--- START ---

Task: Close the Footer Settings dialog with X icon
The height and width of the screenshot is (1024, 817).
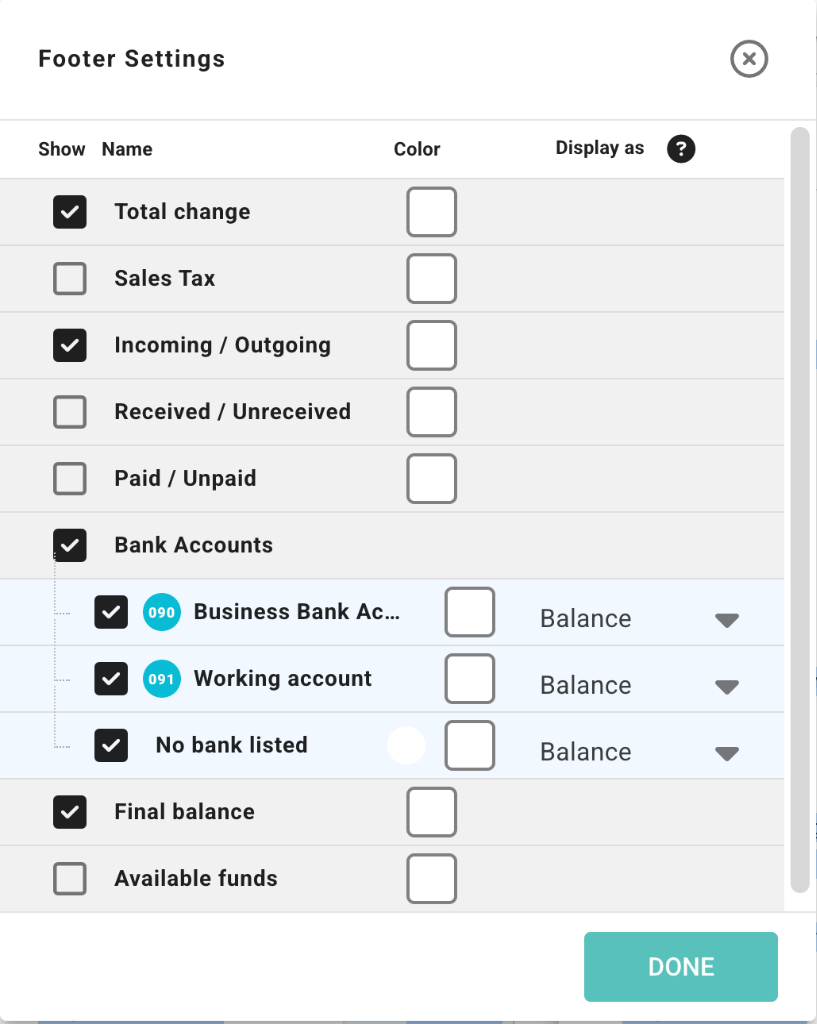Action: (749, 59)
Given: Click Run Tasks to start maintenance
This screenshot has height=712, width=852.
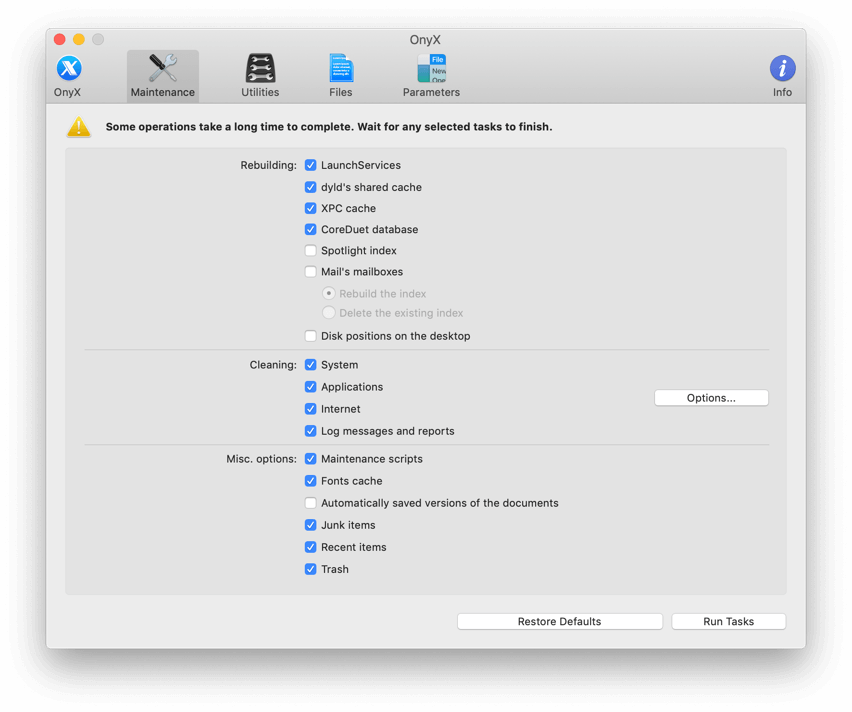Looking at the screenshot, I should (728, 621).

--- END ---

Do not include pictures. Copy only the lines running from the line with "The height and" through the last line of the records, exactly as they appear.

The height and width of the screenshot is (1024, 817).
Action: (749, 59)
Given: Click Run Tasks to start maintenance
This screenshot has height=712, width=852.
Looking at the screenshot, I should (728, 621).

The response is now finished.